[start]

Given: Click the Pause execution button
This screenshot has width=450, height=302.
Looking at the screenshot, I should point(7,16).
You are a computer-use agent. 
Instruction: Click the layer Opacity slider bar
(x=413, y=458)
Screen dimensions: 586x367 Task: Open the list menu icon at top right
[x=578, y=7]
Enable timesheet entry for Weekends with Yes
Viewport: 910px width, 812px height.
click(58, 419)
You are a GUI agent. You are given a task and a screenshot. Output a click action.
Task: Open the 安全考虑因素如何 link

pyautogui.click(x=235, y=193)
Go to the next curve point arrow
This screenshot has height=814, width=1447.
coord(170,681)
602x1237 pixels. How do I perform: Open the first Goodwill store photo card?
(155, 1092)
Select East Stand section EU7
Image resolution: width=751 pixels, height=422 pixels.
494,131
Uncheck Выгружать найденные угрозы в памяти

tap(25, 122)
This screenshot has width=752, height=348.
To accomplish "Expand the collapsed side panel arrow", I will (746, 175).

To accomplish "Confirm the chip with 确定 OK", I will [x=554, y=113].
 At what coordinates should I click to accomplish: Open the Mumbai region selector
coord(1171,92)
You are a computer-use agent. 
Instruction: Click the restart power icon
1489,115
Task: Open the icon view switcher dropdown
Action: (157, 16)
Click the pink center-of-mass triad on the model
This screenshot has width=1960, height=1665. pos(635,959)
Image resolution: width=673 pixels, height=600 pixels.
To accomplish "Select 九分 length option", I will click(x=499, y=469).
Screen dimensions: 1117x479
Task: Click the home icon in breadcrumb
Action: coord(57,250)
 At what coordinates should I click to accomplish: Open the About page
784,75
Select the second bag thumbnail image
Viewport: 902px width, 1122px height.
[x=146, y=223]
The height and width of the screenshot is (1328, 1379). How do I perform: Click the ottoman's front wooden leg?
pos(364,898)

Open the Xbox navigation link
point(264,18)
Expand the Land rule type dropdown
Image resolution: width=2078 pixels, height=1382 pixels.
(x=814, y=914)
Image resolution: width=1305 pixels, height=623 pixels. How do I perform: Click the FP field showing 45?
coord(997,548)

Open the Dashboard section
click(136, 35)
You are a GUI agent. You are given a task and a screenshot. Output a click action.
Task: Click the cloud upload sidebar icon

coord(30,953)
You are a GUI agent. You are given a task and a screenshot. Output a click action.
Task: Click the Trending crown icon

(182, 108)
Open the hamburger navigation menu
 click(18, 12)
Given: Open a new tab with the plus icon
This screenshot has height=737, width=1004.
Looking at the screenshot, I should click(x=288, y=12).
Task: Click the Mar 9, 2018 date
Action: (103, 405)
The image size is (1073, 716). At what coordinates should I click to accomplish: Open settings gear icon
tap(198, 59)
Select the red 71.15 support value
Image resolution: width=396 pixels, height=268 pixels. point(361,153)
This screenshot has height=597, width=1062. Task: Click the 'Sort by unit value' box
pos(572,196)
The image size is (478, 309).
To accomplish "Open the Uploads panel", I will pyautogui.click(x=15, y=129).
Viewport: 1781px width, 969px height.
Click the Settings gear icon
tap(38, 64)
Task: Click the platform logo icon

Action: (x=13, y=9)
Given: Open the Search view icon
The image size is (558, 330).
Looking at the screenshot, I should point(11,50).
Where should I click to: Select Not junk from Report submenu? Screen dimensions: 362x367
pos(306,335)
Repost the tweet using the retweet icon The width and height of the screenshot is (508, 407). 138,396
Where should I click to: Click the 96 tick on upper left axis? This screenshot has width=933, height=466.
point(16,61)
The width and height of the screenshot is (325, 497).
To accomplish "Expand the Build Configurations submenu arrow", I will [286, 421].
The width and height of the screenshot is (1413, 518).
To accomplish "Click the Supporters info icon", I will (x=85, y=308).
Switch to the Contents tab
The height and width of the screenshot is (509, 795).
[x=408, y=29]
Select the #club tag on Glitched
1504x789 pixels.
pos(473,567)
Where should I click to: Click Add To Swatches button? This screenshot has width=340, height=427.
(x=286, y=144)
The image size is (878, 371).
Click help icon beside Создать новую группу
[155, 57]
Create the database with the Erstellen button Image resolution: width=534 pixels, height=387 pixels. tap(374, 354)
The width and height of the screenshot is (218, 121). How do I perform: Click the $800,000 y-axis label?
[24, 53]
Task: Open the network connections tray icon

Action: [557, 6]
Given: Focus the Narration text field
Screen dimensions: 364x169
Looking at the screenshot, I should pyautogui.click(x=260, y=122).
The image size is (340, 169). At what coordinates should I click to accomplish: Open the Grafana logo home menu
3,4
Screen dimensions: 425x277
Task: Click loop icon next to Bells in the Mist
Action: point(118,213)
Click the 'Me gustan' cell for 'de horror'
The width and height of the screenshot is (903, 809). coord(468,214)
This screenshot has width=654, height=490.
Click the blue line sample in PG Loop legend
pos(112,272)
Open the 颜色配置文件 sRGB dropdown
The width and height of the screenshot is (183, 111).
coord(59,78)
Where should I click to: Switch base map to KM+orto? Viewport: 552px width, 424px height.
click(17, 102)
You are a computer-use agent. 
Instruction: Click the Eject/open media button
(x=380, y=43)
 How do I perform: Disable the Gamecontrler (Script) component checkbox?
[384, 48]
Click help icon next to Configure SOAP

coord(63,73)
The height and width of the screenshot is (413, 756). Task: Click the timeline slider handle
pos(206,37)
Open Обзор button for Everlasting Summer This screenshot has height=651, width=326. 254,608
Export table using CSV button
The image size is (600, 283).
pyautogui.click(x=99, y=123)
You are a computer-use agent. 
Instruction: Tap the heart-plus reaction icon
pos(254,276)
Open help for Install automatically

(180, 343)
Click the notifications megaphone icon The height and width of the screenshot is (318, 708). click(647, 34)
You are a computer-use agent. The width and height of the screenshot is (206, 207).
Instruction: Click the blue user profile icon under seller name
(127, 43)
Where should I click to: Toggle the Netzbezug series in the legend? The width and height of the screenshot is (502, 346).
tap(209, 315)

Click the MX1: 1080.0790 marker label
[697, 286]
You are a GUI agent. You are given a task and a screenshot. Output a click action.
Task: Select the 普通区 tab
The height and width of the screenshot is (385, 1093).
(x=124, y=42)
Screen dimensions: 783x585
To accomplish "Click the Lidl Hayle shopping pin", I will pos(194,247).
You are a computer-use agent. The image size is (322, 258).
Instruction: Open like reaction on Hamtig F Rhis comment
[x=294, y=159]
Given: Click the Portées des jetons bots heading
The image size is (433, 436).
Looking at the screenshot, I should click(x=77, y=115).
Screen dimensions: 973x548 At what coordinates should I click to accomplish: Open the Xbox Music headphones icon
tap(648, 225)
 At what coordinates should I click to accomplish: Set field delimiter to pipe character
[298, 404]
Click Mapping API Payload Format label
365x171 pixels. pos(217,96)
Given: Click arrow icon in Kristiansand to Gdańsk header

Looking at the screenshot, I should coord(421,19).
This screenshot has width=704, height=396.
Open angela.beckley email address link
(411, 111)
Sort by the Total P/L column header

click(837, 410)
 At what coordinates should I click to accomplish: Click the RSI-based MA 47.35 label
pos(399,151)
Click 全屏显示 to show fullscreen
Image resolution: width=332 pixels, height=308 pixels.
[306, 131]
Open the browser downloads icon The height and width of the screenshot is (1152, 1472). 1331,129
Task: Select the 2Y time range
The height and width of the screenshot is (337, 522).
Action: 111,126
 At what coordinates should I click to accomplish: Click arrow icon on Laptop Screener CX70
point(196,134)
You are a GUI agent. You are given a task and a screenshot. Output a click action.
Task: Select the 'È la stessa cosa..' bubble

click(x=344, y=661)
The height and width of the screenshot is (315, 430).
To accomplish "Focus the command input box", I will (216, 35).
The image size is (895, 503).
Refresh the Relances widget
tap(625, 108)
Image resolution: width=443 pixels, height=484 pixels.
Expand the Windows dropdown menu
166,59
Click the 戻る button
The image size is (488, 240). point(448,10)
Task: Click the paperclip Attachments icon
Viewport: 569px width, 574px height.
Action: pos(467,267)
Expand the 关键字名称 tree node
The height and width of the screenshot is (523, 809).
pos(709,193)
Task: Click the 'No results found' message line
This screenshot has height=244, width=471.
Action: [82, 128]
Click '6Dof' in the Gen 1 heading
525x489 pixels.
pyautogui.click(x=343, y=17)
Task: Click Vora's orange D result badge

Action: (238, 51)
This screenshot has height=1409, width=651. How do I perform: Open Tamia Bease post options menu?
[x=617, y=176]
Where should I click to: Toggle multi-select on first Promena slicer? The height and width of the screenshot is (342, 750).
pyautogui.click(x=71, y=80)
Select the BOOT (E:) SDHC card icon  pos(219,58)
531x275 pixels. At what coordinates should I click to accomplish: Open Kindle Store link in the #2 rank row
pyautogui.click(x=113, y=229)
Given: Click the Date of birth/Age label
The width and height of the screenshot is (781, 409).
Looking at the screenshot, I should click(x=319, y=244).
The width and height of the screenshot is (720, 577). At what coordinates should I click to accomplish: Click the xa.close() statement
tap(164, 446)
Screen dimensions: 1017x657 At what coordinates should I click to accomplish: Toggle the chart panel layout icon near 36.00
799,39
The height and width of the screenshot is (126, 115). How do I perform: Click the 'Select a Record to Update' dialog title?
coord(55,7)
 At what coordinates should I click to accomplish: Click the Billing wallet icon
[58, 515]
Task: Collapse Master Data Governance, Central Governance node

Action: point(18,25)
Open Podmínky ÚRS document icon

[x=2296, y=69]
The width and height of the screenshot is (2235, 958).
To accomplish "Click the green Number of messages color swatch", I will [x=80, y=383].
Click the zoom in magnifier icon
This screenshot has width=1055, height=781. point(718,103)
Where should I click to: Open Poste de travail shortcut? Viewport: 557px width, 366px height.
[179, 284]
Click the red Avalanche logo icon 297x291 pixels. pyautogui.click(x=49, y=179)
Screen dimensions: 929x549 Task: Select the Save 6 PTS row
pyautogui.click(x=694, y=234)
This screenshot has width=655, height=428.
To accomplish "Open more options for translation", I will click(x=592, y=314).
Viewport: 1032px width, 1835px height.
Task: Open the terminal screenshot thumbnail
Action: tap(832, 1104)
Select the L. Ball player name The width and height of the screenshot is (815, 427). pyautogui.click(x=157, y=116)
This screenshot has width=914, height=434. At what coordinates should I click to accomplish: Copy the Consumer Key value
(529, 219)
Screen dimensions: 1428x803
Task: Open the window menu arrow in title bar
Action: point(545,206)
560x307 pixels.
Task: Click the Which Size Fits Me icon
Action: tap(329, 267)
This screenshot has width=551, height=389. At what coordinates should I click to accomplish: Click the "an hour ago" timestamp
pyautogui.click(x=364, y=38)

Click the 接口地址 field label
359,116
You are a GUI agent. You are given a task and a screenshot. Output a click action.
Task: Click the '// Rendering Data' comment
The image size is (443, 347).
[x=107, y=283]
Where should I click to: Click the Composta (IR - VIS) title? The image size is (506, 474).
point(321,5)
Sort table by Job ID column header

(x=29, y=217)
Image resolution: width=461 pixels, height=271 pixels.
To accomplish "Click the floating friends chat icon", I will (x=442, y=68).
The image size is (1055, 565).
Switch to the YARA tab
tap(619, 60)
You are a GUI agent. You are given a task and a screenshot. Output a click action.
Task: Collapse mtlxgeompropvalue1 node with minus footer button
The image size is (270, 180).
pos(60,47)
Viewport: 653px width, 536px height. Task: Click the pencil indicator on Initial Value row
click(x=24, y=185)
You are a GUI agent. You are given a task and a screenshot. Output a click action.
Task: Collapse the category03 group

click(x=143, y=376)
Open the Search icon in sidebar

[end]

Copy out the records from the line with "Open the browser" to the line with "point(196,134)", both included, reproducing each line exactly.

Open the browser downloads icon The height and width of the screenshot is (1152, 1472). 1331,129
Task: Select the 2Y time range
The height and width of the screenshot is (337, 522).
Action: 111,126
 At what coordinates should I click to accomplish: Click arrow icon on Laptop Screener CX70
point(196,134)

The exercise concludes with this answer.